Look below for the line with "The height and", then repeat it and all lines after it, exactly, minus any pictures.

┄┄┄┄┄┄┄┄┄┄

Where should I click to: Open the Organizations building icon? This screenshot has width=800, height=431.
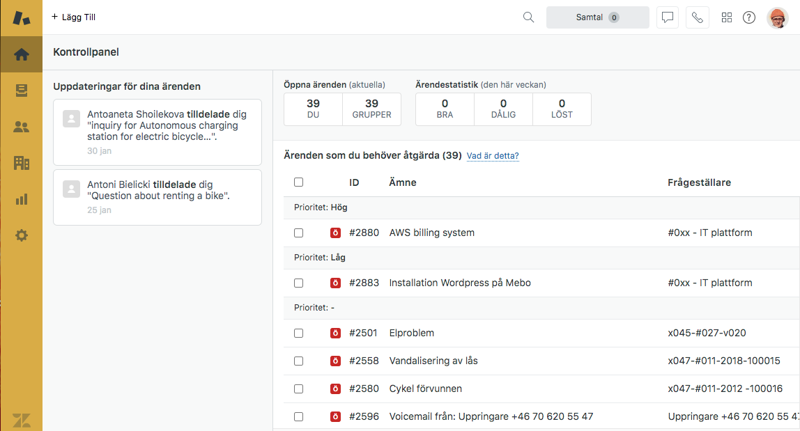point(21,163)
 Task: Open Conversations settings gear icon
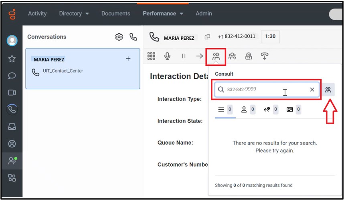[119, 37]
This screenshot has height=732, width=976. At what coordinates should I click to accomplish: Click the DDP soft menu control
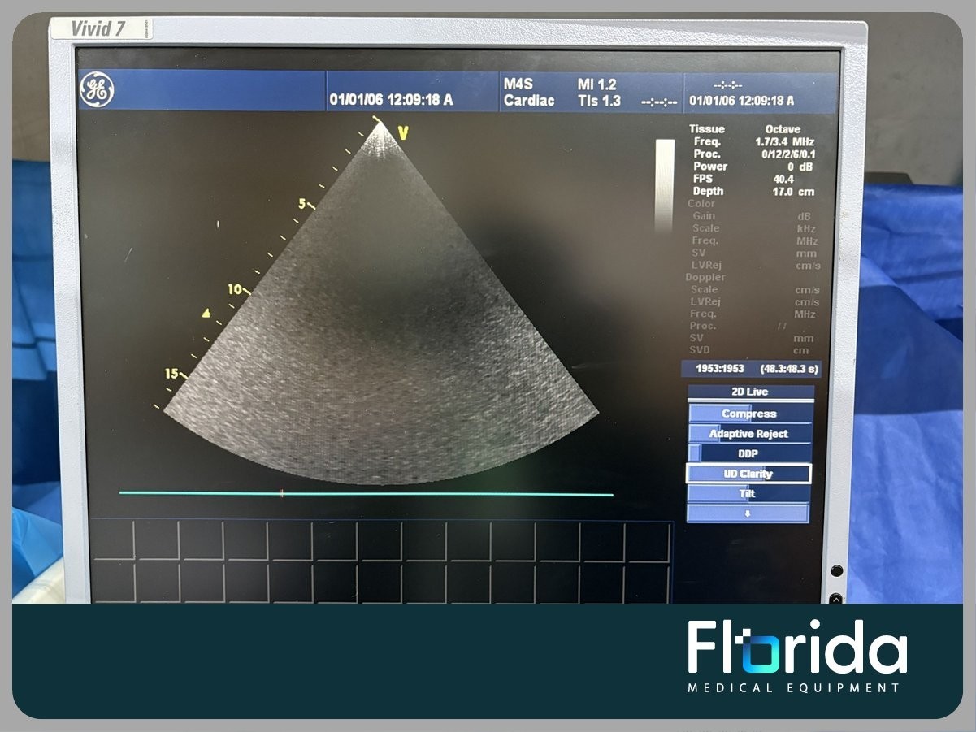pos(749,453)
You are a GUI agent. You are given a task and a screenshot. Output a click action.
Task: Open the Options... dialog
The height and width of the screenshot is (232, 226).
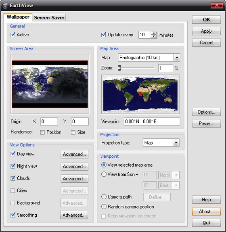pyautogui.click(x=206, y=112)
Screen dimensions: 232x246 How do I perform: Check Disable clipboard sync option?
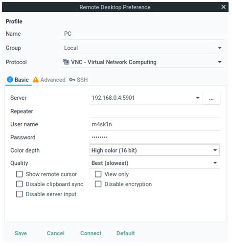tap(20, 184)
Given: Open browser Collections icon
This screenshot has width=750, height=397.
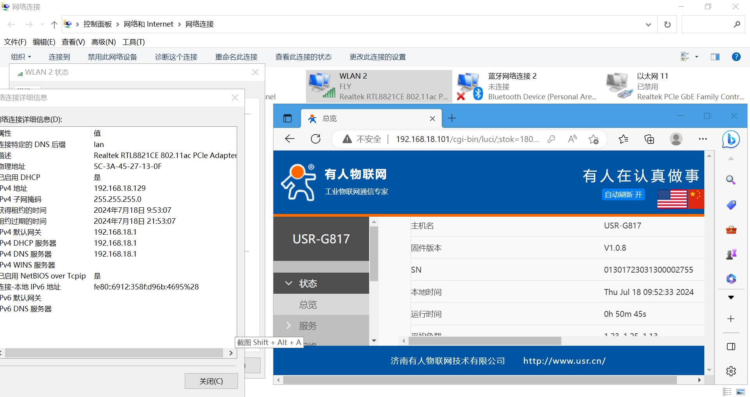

┄┄┄┄┄┄┄┄┄┄

## [Finished task]
The height and width of the screenshot is (232, 226).
pyautogui.click(x=206, y=112)
Screen dimensions: 232x246 How do I perform: Check Disable clipboard sync option?
tap(20, 184)
Given: Open browser Collections icon
This screenshot has width=750, height=397.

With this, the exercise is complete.